Propos discriminatoires et respect de la vie personnelle sur le lieu de travail, quelles limites ?

04/06/2024

Dans quelles conditions les propos tenus par un salarié peuvent-ils faire l’objet d’une procédure disciplinaire ?

Le salarié a droit, même au temps et au lieu de travail, au respect de l’intimité de sa vie privée. Il en résulte qu’un motif tiré de la vie personnelle du salarié ne peut pas justifier, en principe, un licenciement disciplinaire, sauf s’il constitue un manquement de l’intéressé à une obligation découlant de son contrat de travail. L’employeur ne peut pas, pour procéder à un licenciement disciplinaire, se fonder sur le contenu des messages envoyés depuis une messagerie professionnelle et ce malgré leur caractère raciste et xénophobe, dès lors que (Cass. soc. 6-3-2024 no 22-11.016 FS-B) :

  • « les messages litigieux s’inscrivaient dans le cadre d’échanges privés à l’intérieur d’un groupe de personnes, qui n’avaient pas vocation à devenir publics et n’avaient été connus par l’employeur que suite à une erreur d’envoi de l’un des destinataires ;
  •  la lettre de licenciement ne mentionnait pas que les opinions exprimées par la salariée dans ces courriels auraient eu une incidence sur son emploi ou dans ses relations avec les usagers ou les collègues, l’employeur ne versant aucun élément tendant à prouver que les écrits de l’intéressée auraient été connus en dehors du cadre privé et à l’extérieur de la caisse et que son image aurait été atteinte, de sorte que le moyen tiré du principe de neutralité découlant du principe de laïcité applicable aux agents qui participent à une mission de service public est inopérant ;
  •  si le règlement intérieur de la caisse interdisait aux salariés d’utiliser pour leur propre compte et sans autorisation préalable les équipements lui appartenant, y compris dans le domaine de l’informatique, un salarié pouvait toutefois utiliser sa messagerie professionnelle pour envoyer des messages privés dès lors qu’il n’en abusait pas et, qu’en l’espèce, l’envoi de 9 messages privés en l’espace de 11 mois ne peut pas être jugé comme excessif, indépendamment de leur contenu ».

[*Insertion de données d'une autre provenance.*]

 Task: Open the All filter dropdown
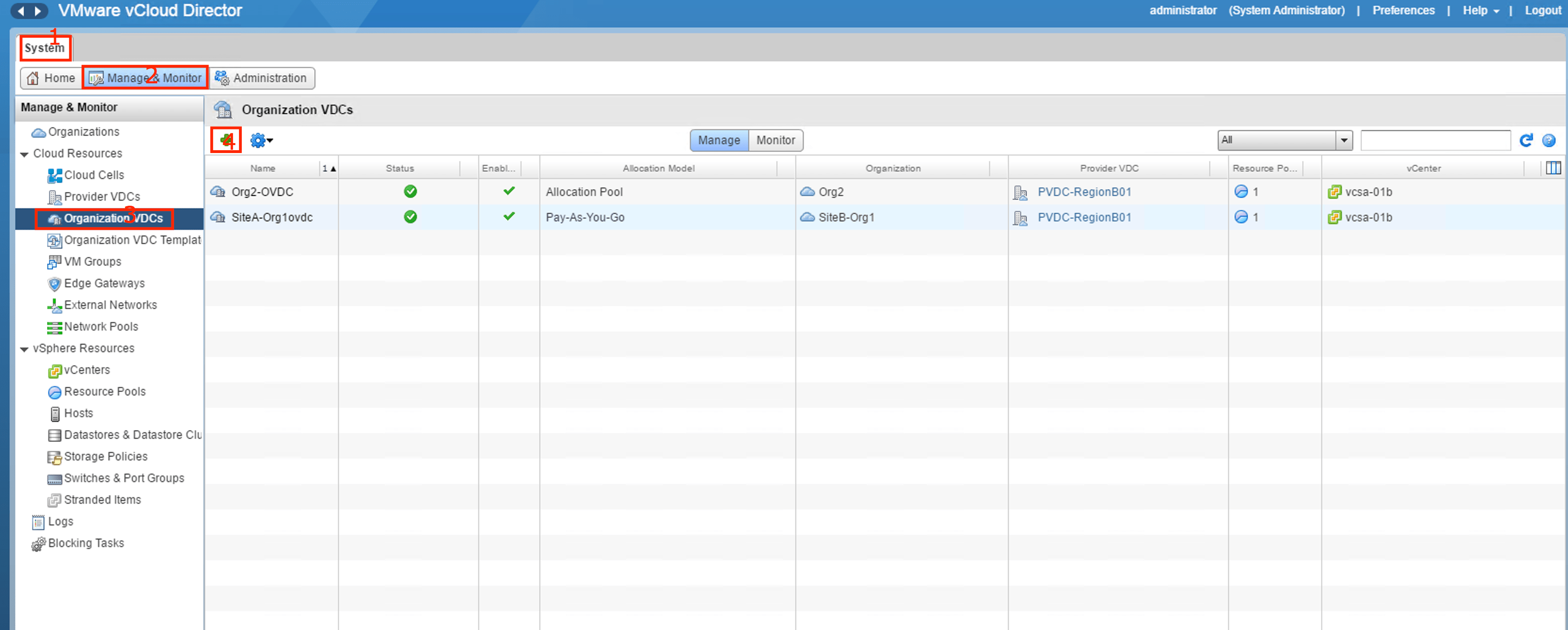pos(1284,140)
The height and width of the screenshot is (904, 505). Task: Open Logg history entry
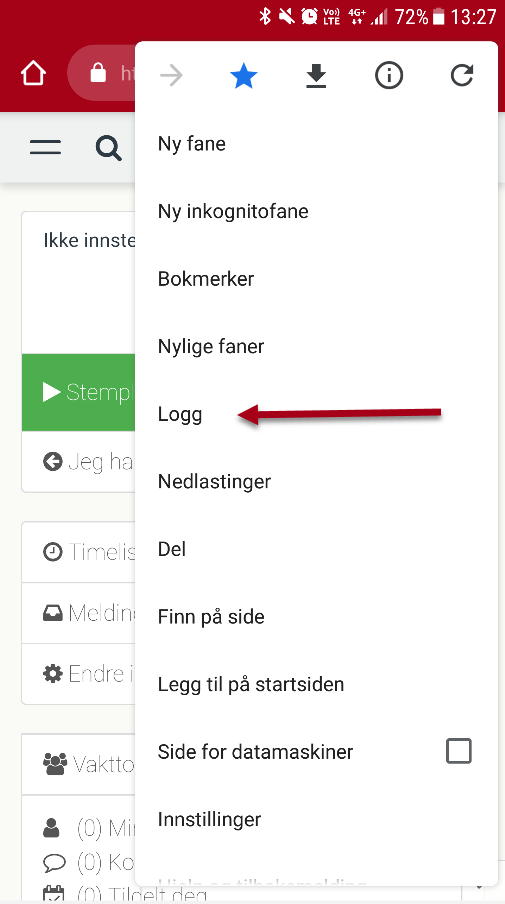(316, 414)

Bien que répréhensibles, les propos discriminatoires ne sont pas toujours opposables, notamment lorsqu’ils émanent d’une conversation privée. En revanche, dans une affaire jugée récemment, des propos racistes tenus par une supérieure hiérarchique à l’occasion d’un repas de noël organisé par le CE de l’entreprise ont permis d’étoffer l’hypothèse d’un harcèlement moral discriminatoire et ce, malgré le contexte spécifique (repas festif, en dehors du temps de travail, conversation entre collègues…). Cet événement avait été dénoncé par la salariée concernée auprès de la direction. Elle avait également produit des échanges de courriels faisant état de la situation.  La salariée a saisi le conseil des prud’hommes pour faire requalifier son CDD en CDI et solliciter la résiliation judiciaire de celui-ci au motif que l’employeur aurait commis un manquement résultant harcèlement moral discriminatoire dont celle-ci aurait été victime de la part de sa supérieure hiérarchique.

En première instance, la Cour d’appel de Versailles n’a pas été dans le sens de la salariée, la Cour a retenu qu’il s’agissait d’un contexte particulier dans la mesure où le repas de noël avait été organisé par le CE (maintenant CSE) et non par l’employeur en dehors de l’entreprise et du temps de travail. Toutefois, portée devant la haute juridiction, l’arrêt d’appel a finalement été cassé. la Cour de cassation donne raison à la plaignante et énonce que « de tels propos relevaient de la vie professionnelle de la salariée et que la salariée présentait des élément laissant supposer une discrimination en raison de ses origines ».